>> BEGIN

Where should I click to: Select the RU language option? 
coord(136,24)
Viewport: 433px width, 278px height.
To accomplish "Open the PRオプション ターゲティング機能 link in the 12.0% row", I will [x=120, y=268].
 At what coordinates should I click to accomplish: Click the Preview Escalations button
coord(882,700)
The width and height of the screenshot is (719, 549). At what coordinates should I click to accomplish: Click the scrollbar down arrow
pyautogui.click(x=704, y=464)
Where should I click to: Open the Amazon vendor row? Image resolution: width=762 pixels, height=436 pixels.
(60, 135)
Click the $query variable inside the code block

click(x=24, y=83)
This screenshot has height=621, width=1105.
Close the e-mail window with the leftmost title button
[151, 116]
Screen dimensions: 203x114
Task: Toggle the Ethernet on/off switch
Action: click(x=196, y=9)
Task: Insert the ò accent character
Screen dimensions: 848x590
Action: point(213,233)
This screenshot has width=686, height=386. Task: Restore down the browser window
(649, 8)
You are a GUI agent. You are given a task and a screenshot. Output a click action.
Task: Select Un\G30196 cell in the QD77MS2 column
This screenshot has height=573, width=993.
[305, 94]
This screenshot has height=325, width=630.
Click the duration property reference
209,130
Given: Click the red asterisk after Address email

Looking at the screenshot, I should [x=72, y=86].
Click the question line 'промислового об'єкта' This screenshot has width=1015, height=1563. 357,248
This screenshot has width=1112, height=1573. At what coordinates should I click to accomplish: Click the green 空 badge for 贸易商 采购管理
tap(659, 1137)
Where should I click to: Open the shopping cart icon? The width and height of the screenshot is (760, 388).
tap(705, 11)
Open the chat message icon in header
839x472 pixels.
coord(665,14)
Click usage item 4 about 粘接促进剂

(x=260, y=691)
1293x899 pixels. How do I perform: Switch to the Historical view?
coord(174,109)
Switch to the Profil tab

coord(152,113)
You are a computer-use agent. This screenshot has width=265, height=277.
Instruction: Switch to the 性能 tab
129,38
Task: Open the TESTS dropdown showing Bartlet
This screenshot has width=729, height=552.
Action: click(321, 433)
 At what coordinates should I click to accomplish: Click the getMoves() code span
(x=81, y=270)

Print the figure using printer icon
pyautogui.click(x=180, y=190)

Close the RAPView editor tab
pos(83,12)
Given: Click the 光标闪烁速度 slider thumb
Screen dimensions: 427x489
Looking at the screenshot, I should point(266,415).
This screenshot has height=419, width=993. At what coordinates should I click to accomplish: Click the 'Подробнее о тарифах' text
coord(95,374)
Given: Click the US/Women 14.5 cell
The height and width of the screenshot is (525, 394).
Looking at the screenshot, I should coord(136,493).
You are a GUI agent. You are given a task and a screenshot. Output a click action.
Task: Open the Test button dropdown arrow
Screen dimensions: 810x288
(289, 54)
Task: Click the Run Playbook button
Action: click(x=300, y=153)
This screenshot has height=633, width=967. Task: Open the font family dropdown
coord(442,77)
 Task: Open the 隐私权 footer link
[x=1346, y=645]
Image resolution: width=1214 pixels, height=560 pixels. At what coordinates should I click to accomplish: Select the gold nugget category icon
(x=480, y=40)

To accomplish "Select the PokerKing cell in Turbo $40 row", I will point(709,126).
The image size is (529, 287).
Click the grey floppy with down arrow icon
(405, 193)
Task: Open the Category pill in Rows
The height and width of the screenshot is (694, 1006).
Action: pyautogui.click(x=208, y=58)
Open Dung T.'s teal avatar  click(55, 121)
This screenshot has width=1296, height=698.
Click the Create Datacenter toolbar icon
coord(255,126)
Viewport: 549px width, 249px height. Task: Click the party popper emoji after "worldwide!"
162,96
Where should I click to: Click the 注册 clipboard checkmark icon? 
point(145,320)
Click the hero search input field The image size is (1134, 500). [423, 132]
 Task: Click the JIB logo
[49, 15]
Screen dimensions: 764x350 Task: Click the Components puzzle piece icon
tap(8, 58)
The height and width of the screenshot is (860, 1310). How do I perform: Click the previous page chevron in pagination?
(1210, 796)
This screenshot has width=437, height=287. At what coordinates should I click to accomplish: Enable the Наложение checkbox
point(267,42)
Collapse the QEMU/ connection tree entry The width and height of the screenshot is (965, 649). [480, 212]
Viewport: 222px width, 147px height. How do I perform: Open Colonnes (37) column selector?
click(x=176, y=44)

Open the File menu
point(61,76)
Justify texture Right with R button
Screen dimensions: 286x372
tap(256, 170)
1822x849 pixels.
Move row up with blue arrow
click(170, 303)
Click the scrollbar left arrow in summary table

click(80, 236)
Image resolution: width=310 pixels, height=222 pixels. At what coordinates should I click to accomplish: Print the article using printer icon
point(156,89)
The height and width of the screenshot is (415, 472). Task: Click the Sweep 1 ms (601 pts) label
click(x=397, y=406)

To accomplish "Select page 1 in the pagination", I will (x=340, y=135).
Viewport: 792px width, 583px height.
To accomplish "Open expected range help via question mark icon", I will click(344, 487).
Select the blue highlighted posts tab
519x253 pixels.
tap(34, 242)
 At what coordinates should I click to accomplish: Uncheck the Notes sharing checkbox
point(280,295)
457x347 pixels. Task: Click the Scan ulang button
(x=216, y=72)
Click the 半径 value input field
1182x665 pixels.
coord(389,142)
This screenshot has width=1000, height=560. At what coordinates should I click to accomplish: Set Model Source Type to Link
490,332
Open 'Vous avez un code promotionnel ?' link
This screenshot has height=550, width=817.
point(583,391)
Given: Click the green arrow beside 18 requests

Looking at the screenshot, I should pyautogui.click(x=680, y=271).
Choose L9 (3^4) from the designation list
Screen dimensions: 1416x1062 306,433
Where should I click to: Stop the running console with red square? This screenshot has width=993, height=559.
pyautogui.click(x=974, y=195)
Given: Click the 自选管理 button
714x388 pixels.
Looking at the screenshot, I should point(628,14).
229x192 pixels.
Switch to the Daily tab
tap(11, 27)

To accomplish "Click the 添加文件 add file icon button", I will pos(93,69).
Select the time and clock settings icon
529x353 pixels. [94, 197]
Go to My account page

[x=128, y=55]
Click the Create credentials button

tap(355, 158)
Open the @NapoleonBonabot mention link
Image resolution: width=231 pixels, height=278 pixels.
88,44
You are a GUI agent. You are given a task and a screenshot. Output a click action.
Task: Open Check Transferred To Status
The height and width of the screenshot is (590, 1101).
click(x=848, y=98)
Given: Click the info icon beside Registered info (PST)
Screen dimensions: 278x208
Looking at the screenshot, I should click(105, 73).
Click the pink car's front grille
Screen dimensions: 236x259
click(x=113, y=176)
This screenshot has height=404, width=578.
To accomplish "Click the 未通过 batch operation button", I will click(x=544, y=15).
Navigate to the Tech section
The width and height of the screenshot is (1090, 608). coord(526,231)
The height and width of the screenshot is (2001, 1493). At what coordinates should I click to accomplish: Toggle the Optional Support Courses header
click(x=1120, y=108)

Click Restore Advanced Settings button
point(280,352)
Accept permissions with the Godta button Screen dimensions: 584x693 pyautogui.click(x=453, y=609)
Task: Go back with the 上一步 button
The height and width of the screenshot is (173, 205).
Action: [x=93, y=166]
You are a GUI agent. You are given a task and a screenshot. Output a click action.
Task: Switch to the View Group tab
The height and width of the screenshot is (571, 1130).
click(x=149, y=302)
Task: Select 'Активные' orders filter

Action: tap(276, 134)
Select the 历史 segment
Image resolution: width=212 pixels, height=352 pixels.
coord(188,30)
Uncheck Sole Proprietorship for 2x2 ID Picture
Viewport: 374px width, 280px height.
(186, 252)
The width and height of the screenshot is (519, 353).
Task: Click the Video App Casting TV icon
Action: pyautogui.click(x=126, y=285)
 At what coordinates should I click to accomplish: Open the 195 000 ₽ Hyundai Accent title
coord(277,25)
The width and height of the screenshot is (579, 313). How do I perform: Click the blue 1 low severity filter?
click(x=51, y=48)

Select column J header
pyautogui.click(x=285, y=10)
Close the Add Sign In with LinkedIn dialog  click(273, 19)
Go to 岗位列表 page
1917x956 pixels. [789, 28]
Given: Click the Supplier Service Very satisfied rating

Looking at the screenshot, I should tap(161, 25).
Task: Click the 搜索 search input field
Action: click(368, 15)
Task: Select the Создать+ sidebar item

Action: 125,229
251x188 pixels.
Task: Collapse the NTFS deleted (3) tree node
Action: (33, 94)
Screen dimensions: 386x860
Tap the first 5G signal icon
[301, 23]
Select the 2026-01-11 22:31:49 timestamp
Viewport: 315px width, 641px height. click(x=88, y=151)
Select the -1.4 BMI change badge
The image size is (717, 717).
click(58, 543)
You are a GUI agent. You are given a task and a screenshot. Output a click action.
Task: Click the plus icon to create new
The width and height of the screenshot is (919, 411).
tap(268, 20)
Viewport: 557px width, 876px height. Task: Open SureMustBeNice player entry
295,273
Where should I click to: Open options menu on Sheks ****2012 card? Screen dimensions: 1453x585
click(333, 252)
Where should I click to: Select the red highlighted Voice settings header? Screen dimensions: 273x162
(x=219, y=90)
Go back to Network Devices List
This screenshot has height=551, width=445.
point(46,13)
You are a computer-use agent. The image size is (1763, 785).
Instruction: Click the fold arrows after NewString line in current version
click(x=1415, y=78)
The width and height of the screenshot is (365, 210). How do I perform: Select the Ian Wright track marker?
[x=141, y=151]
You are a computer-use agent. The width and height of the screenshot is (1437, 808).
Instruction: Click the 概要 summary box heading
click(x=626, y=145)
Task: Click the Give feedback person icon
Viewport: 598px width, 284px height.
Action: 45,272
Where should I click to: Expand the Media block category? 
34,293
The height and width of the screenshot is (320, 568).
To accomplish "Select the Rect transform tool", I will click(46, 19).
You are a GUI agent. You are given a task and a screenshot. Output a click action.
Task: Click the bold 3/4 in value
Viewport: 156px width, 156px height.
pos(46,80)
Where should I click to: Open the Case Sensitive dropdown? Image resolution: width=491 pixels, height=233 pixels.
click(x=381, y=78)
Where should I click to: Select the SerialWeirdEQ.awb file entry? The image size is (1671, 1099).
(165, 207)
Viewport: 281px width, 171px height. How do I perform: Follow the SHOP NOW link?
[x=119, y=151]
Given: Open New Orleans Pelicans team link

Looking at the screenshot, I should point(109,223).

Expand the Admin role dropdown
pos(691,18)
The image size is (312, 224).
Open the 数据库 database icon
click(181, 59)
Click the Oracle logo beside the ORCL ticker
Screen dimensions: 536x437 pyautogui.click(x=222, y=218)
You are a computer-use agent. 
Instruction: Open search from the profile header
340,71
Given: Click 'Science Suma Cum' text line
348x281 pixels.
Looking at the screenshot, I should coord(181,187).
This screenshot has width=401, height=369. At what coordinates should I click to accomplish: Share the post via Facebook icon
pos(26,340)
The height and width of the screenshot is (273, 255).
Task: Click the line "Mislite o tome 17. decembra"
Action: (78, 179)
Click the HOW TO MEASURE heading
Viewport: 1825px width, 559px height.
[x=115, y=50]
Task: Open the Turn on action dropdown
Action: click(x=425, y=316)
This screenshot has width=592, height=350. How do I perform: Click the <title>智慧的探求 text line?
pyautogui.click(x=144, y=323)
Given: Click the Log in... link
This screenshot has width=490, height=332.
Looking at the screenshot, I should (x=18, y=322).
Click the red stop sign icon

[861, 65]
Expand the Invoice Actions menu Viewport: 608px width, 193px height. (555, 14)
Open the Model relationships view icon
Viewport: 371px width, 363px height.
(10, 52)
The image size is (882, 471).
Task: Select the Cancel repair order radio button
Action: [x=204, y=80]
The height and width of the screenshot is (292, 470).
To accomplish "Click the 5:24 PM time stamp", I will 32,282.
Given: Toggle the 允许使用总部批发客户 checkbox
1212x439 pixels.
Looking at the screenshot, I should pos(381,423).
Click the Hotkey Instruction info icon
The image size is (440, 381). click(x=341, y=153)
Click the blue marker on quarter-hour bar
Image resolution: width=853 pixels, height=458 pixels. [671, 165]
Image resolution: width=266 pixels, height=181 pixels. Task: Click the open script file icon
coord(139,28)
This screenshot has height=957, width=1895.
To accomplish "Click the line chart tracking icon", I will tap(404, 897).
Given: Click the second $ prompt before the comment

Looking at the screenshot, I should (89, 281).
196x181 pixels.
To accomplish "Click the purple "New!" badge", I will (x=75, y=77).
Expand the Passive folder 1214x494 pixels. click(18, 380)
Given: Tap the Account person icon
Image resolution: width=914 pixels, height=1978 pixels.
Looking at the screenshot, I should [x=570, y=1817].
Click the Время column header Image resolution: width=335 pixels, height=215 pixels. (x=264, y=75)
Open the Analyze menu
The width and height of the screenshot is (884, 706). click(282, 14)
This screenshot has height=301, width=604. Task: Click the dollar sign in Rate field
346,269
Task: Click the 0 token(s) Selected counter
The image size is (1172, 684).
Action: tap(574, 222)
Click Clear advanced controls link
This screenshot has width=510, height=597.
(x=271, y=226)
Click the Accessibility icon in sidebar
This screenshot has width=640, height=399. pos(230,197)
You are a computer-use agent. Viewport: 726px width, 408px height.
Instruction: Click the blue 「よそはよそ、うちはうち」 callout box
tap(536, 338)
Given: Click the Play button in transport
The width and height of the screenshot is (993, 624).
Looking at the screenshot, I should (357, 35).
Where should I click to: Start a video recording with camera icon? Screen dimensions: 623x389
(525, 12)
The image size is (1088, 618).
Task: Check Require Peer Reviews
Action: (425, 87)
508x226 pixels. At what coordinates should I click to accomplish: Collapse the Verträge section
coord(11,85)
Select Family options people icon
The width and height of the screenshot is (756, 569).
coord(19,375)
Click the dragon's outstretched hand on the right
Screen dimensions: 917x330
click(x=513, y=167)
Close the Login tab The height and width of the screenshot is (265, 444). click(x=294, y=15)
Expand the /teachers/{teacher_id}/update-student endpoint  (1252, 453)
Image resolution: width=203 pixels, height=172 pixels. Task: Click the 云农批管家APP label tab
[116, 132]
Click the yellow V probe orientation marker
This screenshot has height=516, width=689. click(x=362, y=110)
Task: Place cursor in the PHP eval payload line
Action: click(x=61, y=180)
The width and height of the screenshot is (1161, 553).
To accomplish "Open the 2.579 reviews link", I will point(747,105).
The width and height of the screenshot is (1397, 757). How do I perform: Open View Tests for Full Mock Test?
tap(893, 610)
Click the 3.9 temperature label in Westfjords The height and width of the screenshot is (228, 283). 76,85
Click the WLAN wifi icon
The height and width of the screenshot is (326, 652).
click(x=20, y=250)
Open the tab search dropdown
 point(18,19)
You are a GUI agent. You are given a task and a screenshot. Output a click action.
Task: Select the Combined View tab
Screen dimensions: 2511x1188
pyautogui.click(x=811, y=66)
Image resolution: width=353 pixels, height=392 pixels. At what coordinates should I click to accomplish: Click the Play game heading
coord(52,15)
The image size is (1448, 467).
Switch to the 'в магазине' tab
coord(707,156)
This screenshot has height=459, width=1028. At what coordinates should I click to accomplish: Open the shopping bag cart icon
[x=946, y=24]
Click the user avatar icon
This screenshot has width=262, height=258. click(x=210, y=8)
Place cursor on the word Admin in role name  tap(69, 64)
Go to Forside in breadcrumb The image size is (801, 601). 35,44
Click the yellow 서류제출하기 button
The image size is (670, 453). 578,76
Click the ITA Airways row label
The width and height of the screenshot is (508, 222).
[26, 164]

>> END

● **WORK TO BE COMPLETED**
Duplicate the material from the line with "Task: Open the Category pill in Rows" up to and including the line with "point(267,42)", reproducing each of those lines without any change.

● **EXERCISE ANSWER**
Task: Open the Category pill in Rows
The height and width of the screenshot is (694, 1006).
Action: pyautogui.click(x=208, y=58)
Open Dung T.'s teal avatar  click(55, 121)
This screenshot has width=1296, height=698.
Click the Create Datacenter toolbar icon
coord(255,126)
Viewport: 549px width, 249px height. Task: Click the party popper emoji after "worldwide!"
162,96
Where should I click to: Click the 注册 clipboard checkmark icon? 
point(145,320)
Click the hero search input field The image size is (1134, 500). [423, 132]
 Task: Click the JIB logo
[49, 15]
Screen dimensions: 764x350 Task: Click the Components puzzle piece icon
tap(8, 58)
The height and width of the screenshot is (860, 1310). How do I perform: Click the previous page chevron in pagination?
(1210, 796)
This screenshot has width=437, height=287. At what coordinates should I click to accomplish: Enable the Наложение checkbox
point(267,42)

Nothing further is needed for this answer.